> **WHAT TO PRODUCE**
Give the number of lines in the entries below that hold "computer", with no accompanying words.

[Collected data entries]
+++

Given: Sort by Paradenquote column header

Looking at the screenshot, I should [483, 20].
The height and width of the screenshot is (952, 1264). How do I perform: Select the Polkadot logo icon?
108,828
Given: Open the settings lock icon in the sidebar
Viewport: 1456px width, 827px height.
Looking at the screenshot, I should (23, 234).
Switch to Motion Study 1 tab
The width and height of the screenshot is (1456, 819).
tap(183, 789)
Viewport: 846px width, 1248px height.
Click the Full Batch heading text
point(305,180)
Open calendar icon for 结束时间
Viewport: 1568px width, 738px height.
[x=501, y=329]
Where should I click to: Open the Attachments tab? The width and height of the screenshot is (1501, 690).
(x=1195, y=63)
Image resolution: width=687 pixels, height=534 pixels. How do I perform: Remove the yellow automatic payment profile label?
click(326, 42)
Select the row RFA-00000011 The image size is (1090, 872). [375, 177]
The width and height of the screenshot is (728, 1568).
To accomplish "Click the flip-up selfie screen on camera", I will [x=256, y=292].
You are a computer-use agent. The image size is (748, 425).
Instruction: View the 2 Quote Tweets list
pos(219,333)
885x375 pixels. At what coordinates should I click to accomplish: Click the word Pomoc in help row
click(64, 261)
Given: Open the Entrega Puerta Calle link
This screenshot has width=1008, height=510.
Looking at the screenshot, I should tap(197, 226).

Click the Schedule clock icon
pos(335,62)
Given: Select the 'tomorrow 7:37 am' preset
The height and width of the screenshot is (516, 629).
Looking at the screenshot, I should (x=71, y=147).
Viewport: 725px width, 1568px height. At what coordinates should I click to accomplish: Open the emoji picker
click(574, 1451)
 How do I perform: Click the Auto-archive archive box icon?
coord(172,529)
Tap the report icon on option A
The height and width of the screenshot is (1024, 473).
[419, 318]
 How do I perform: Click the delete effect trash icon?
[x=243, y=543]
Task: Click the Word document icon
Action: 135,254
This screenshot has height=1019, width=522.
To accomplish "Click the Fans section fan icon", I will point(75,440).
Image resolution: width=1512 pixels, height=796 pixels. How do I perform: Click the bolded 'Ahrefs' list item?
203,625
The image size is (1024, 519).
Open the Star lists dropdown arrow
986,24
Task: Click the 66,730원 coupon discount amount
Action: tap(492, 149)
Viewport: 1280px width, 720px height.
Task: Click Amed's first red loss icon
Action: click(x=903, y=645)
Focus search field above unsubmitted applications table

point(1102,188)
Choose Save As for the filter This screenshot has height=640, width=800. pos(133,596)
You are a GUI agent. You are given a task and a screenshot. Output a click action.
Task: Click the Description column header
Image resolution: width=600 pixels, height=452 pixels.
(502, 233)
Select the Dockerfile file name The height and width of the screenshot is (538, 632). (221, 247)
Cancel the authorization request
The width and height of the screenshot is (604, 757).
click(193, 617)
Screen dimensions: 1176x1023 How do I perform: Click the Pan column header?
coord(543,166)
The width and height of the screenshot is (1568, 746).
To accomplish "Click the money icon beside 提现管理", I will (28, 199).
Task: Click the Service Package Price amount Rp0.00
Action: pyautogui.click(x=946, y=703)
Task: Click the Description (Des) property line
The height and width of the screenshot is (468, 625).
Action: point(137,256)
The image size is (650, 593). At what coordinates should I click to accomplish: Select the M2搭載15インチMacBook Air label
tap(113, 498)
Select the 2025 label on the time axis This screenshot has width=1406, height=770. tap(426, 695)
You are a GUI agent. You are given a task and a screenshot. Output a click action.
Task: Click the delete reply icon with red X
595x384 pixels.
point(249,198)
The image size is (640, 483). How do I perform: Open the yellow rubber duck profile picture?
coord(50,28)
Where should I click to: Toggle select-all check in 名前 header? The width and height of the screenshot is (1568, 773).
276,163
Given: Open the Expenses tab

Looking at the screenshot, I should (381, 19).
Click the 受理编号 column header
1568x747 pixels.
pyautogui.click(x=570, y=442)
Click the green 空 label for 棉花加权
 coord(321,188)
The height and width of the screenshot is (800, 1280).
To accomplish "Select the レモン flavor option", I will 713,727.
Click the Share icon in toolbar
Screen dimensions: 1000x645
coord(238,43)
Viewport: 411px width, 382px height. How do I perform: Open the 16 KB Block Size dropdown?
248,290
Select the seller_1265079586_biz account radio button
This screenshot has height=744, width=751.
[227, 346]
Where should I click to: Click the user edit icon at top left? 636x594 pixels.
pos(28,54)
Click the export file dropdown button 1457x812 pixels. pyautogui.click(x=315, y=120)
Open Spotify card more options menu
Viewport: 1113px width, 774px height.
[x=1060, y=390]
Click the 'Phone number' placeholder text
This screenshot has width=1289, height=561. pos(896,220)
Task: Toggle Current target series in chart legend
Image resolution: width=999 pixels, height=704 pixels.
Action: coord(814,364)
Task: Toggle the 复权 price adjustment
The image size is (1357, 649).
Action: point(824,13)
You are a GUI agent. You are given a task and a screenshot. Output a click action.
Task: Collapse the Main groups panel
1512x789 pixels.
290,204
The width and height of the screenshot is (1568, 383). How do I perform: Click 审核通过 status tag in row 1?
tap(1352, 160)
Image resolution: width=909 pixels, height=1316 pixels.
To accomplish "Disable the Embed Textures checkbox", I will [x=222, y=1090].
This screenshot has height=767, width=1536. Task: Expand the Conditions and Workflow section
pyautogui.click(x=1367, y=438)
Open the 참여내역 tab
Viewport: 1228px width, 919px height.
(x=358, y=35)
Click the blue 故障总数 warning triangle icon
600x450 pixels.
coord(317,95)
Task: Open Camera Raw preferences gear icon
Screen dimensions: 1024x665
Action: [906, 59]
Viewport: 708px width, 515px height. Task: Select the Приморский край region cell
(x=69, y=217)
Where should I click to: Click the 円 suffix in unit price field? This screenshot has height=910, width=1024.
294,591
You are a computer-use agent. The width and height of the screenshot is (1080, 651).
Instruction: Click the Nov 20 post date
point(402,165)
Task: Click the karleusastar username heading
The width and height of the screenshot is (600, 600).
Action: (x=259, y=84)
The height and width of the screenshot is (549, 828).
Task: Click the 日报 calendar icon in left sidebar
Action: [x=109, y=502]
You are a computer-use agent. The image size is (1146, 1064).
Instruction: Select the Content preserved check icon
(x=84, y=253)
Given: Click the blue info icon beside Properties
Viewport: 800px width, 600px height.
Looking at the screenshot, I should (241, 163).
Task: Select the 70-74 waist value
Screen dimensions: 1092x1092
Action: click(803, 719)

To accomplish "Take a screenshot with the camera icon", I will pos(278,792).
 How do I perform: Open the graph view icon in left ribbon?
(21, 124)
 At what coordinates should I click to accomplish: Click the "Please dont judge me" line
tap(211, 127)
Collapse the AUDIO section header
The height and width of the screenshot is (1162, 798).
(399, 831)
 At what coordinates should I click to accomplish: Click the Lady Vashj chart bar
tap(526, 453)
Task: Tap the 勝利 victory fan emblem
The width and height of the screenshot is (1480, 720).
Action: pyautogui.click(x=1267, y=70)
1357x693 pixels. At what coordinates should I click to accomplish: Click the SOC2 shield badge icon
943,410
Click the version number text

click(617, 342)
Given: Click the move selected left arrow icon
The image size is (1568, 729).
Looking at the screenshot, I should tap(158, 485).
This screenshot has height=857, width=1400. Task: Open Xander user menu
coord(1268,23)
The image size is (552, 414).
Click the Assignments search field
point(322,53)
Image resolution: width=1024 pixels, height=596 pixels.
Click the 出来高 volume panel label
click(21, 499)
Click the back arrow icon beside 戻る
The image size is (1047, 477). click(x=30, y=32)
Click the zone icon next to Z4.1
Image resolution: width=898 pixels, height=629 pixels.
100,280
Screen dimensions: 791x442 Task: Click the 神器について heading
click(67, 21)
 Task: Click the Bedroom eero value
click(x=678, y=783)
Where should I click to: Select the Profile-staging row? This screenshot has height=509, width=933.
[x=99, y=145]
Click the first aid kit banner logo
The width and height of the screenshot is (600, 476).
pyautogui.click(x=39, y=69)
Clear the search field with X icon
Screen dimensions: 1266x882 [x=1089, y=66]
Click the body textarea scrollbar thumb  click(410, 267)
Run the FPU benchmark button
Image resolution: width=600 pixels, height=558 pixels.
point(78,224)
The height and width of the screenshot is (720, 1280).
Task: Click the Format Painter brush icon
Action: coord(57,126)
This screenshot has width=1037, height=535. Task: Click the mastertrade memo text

+++

> **TASK RESPONSE**
3